### WHAT TO PRODUCE:
Repeat exactly the stretch of lines that starts with the one containing "Task: Open the tasks checklist sidebar icon" and ends with the last line of the material. Leave out pictures.

### SUPPLIED DATA:
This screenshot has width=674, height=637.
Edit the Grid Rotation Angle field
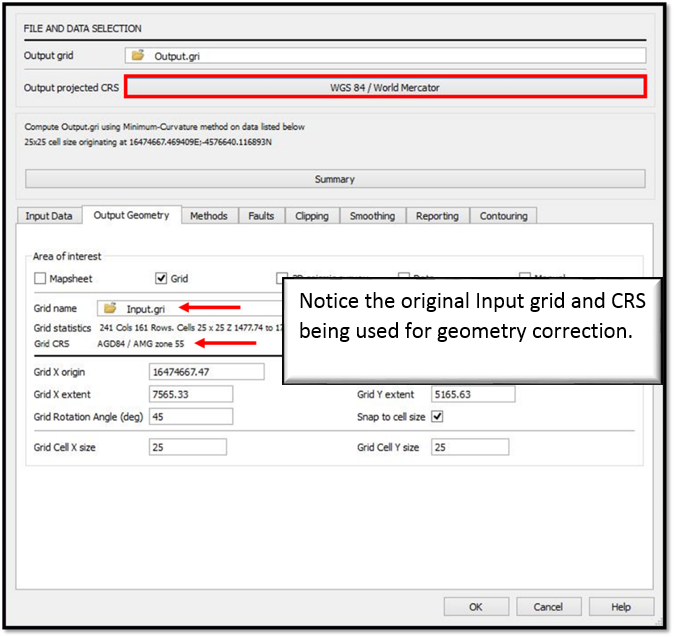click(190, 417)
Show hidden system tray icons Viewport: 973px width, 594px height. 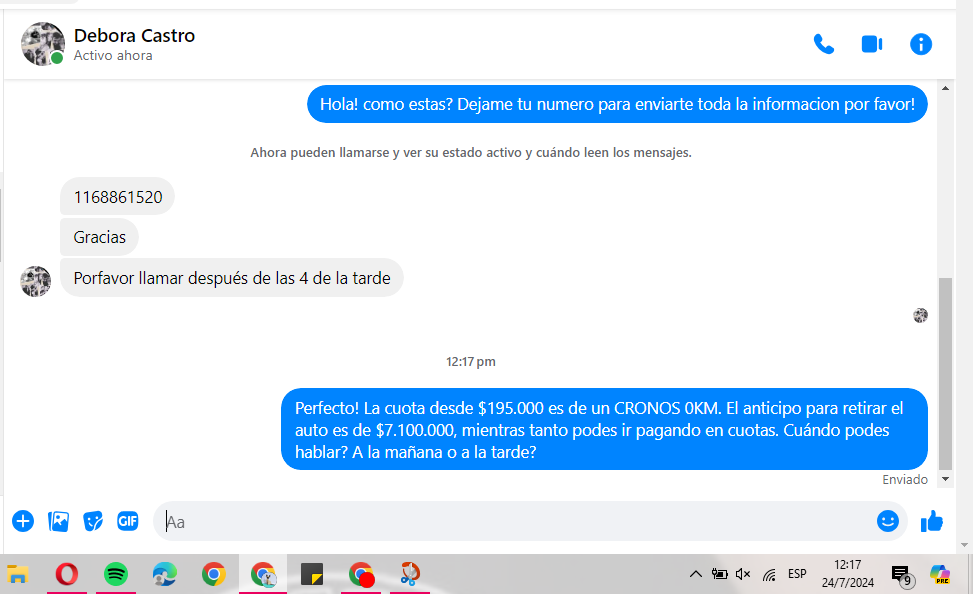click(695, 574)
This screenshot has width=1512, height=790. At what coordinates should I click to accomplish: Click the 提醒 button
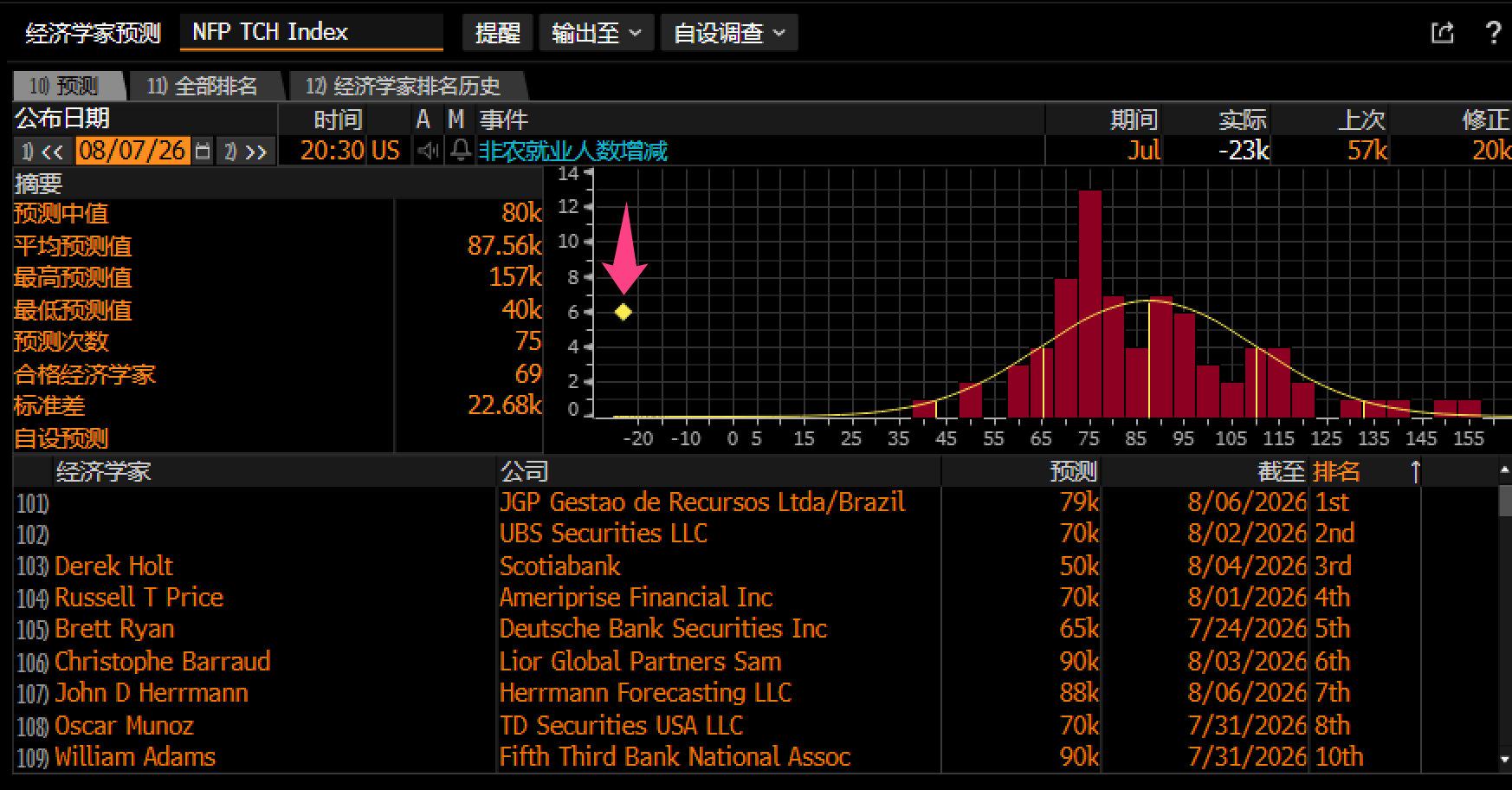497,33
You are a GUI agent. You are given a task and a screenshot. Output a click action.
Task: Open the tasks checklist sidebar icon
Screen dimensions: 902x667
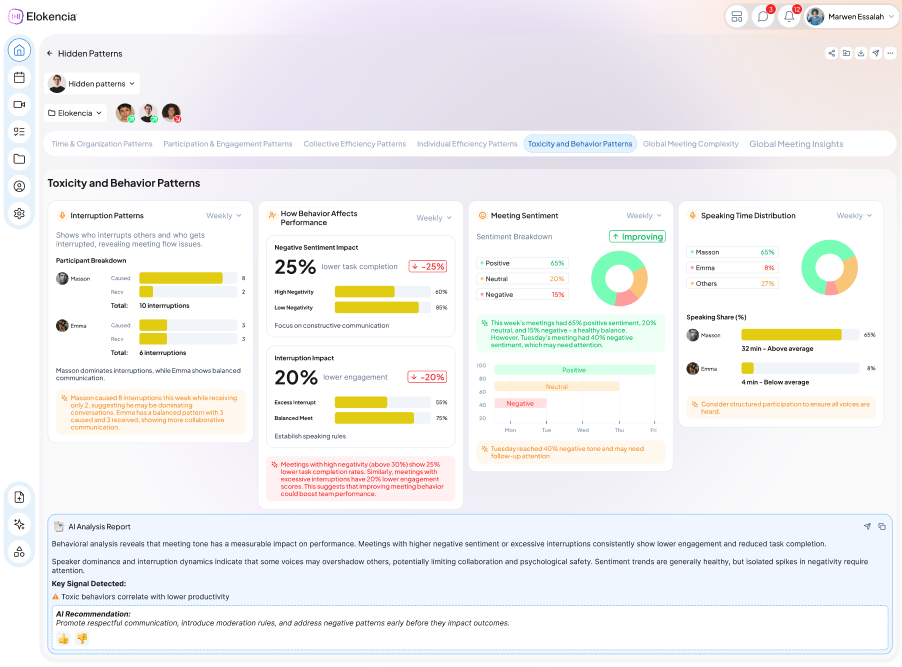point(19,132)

### SOLUTION FOR THIS PROBLEM:
Task: Open the tasks checklist sidebar icon
Screen dimensions: 902x667
point(19,132)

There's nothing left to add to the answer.